··· PAGINATEKST

Hoe stuit je zoiets? Hieronder de lijst van geweigerde gunsten - in volgorde van aanbod min of meer overlappend met het eind van de lijst hiervoor. Het communicatieve idee was dat als ik iets afwees hij dat daarna kon pareren met iets anders dat ik dan moest accepteren om beleefd te blijven. Het eind van het liedje was dat ik voorbij zeker punt overal 'nee' op zei, en dat stuitte de toevloed uiteindelijk. Frank weer verder, op weg naar zijn non. Ik met een grote plastic zak achterop onderweg naar het volgende roadhouse, een kleine dag fietsen verderop.
        Dat viel tegen! Want met al dat geonderhandel over gunsten was het westelijk front over onze hoofden heengetrokken, en de wind opgestoken, die vanaf nu de komende weken voornamelijk zuidwestelijk was. Hard werken dus, op de fiets. Zeker met een grote berg vlees achterop. Ik heb eerst nog gretig mijn eiwittekorten aangevuld en koude schnitzels en broodjes braadworst opgeschranst langs de weg, bij mijn volgende rustplaats, maar ik kreeg al snel walgvisioenen van al dat vlees en angst voor bederf, en heb uiteindelijk een middag later de resterende ham maar voor de dingo's en adelaars in de bush achtergelaten. Brrrr.

······
··· VERSTREKTE GEGEVENS

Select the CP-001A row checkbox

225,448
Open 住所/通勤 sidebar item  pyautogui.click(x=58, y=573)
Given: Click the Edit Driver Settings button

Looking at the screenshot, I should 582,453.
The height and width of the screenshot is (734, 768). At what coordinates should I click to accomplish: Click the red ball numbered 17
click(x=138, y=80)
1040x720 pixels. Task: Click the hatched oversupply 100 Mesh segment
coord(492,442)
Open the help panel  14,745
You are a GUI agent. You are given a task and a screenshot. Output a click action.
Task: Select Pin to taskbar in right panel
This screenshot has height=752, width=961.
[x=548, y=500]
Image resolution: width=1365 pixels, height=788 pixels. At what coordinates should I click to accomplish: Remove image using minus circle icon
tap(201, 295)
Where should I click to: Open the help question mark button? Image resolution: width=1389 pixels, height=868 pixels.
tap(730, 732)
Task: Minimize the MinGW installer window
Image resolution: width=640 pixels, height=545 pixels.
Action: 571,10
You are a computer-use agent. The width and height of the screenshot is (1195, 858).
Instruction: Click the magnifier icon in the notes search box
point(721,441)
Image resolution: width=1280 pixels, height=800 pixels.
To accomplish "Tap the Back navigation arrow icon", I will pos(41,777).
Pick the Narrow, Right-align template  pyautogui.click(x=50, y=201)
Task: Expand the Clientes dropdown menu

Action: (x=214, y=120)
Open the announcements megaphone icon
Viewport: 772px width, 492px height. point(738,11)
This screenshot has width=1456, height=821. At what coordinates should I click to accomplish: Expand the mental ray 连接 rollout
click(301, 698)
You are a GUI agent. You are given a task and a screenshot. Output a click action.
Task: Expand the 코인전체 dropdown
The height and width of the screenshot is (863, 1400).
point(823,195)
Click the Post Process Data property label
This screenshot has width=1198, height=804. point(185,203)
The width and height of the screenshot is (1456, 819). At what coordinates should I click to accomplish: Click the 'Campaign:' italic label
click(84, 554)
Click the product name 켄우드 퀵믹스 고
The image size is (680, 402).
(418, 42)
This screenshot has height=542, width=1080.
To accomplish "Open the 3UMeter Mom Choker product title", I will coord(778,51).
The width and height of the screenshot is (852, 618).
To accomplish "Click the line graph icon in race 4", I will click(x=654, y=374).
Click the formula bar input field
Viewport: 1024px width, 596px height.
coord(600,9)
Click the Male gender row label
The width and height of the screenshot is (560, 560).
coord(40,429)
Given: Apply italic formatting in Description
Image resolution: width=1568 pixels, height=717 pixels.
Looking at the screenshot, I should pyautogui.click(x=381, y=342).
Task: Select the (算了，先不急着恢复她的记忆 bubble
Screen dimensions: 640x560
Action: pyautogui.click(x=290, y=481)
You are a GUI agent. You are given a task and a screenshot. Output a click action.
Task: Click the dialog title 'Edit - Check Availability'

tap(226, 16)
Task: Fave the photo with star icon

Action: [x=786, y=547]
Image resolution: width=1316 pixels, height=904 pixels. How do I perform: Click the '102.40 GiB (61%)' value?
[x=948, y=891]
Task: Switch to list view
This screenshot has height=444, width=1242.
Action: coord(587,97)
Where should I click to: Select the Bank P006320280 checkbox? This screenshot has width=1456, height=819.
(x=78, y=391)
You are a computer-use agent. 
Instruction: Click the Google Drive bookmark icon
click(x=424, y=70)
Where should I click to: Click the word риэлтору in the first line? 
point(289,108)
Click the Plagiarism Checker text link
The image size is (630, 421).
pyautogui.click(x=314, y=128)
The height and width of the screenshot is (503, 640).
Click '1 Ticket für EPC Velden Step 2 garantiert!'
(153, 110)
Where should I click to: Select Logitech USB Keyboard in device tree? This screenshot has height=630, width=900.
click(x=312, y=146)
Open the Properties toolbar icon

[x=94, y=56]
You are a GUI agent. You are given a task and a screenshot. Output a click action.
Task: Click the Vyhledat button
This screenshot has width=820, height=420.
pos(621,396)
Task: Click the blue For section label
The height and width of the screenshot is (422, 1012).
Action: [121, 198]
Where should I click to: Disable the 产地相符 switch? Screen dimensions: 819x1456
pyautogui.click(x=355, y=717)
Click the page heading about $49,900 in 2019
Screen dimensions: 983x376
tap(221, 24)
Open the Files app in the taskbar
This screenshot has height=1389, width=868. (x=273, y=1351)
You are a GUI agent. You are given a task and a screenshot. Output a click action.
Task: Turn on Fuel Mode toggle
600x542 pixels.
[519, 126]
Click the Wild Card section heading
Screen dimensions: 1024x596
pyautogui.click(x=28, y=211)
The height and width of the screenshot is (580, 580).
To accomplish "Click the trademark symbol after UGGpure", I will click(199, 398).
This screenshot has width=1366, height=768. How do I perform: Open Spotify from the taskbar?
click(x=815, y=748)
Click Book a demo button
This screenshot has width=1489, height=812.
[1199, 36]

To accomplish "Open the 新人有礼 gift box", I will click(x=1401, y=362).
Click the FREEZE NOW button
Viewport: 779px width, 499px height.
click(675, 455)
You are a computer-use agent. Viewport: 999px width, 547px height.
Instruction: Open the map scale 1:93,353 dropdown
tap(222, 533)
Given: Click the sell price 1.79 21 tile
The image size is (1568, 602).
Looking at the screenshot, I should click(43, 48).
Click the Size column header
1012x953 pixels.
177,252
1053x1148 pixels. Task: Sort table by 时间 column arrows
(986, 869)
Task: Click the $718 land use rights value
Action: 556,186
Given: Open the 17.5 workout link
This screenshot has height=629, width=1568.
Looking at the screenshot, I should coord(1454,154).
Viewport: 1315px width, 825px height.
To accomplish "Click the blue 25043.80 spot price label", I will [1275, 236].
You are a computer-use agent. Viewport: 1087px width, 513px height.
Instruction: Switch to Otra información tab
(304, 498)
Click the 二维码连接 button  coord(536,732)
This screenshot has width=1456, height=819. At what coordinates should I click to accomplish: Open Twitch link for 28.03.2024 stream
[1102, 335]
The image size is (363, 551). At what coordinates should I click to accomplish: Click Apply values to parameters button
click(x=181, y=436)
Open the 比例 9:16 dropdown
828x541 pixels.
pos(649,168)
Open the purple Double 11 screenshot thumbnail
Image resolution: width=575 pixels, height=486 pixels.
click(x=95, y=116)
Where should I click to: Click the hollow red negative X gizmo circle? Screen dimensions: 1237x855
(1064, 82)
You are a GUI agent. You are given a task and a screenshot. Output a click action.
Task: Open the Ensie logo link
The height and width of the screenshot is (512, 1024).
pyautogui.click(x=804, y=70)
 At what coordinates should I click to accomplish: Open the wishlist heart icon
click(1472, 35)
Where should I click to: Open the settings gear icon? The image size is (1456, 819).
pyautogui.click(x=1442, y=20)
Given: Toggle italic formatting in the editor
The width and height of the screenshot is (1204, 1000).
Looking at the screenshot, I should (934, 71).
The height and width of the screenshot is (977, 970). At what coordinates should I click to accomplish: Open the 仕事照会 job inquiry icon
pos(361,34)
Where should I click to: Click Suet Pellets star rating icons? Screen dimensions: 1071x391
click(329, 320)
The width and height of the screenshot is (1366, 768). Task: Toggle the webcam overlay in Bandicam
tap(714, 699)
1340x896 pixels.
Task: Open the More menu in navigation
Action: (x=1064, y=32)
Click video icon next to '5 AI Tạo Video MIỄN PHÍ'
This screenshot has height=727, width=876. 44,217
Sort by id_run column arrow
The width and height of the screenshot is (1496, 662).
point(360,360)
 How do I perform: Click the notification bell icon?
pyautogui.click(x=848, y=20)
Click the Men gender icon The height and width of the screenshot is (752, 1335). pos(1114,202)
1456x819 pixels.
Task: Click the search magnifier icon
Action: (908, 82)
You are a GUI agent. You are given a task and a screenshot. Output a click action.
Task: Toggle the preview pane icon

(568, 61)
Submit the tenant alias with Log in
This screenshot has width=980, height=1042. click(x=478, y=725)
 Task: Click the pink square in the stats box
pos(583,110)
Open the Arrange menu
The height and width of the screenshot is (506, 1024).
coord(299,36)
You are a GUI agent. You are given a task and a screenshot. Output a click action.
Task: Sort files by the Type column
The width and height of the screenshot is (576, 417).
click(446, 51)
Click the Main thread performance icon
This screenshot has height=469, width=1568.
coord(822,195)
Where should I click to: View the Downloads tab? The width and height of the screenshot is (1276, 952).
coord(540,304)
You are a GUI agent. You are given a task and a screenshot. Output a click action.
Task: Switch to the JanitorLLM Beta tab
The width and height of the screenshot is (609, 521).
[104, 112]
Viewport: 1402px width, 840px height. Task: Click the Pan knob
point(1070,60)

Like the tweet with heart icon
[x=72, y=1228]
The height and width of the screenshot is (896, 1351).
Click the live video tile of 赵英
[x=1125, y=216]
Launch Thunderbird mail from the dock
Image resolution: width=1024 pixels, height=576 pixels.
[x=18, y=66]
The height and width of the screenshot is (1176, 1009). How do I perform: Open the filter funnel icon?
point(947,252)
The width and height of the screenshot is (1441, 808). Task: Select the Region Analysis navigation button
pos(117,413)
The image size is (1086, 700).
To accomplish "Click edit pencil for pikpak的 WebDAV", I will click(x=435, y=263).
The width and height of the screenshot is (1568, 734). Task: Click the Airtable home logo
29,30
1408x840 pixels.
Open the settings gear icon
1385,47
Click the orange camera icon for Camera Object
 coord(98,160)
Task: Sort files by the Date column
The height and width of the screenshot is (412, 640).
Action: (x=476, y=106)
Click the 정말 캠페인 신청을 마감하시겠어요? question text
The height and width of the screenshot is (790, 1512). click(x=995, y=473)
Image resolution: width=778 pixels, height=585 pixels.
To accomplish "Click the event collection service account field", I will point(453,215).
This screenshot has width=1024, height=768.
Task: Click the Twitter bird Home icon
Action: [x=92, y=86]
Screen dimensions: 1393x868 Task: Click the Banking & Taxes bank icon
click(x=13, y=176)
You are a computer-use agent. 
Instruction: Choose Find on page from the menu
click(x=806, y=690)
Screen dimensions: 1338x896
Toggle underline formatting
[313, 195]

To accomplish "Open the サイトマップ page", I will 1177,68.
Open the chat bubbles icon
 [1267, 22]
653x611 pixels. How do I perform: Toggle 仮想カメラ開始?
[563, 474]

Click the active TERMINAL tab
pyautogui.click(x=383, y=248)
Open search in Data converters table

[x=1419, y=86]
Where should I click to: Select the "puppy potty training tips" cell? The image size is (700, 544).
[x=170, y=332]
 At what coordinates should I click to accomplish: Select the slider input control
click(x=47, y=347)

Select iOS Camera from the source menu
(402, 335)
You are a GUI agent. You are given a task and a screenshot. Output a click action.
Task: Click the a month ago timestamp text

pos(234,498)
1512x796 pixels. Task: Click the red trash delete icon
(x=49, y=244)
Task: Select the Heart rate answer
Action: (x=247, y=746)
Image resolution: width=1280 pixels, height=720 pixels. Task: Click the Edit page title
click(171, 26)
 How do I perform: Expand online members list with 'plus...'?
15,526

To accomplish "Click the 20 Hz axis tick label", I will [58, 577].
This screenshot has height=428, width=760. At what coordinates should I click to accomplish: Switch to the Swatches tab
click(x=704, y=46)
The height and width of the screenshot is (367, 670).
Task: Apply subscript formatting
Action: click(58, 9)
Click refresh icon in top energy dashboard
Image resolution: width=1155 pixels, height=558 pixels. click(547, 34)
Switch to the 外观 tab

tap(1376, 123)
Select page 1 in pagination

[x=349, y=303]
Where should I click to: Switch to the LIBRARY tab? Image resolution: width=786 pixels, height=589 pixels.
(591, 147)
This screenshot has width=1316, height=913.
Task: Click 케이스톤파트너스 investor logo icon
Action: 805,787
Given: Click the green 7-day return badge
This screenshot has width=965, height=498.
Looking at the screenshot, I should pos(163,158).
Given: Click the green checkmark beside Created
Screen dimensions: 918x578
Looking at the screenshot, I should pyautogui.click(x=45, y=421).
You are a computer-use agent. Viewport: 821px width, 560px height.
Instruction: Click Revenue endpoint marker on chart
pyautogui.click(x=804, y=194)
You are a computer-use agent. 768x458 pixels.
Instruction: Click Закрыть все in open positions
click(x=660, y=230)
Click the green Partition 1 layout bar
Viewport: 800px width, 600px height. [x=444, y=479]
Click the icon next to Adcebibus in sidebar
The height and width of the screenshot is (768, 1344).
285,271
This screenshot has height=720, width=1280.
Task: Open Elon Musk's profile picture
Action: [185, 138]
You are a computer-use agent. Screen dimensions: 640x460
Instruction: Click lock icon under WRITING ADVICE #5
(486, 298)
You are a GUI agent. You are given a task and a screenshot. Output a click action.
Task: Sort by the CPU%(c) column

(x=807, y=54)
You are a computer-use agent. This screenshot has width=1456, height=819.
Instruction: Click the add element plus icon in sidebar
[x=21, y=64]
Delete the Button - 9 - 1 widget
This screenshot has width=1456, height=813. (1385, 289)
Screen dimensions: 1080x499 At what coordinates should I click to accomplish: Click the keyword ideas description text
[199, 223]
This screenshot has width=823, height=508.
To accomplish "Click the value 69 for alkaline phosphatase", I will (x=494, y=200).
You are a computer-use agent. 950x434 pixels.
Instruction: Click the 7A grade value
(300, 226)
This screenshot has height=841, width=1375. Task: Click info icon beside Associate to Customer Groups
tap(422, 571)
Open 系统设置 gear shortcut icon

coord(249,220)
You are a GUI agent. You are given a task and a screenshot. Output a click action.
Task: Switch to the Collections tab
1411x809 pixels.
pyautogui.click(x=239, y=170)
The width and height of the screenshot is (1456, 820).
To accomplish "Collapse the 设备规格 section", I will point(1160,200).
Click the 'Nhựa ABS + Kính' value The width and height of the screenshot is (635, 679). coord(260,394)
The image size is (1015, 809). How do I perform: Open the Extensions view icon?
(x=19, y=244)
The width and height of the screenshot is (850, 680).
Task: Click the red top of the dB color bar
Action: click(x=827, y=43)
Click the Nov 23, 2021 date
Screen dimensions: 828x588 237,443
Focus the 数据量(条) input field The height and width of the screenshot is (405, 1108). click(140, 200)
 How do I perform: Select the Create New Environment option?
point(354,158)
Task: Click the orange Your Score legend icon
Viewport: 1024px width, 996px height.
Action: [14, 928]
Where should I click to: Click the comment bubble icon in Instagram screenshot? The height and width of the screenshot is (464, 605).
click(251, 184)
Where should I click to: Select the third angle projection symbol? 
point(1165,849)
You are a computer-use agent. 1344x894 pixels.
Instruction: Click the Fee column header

······

Geef de volledige paginatekst over de geweigerde gunsten en de fietstocht ongewijzigd terug. Het materiaal speelt hierbij geen enkele rol.

Hoe stuit je zoiets? Hieronder de lijst van geweigerde gunsten - in volgorde van aanbod min of meer overlappend met het eind van de lijst hiervoor. Het communicatieve idee was dat als ik iets afwees hij dat daarna kon pareren met iets anders dat ik dan moest accepteren om beleefd te blijven. Het eind van het liedje was dat ik voorbij zeker punt overal 'nee' op zei, en dat stuitte de toevloed uiteindelijk. Frank weer verder, op weg naar zijn non. Ik met een grote plastic zak achterop onderweg naar het volgende roadhouse, een kleine dag fietsen verderop.
        Dat viel tegen! Want met al dat geonderhandel over gunsten was het westelijk front over onze hoofden heengetrokken, en de wind opgestoken, die vanaf nu de komende weken voornamelijk zuidwestelijk was. Hard werken dus, op de fiets. Zeker met een grote berg vlees achterop. Ik heb eerst nog gretig mijn eiwittekorten aangevuld en koude schnitzels en broodjes braadworst opgeschranst langs de weg, bij mijn volgende rustplaats, maar ik kreeg al snel walgvisioenen van al dat vlees en angst voor bederf, en heb uiteindelijk een middag later de resterende ham maar voor de dingo's en adelaars in de bush achtergelaten. Brrrr.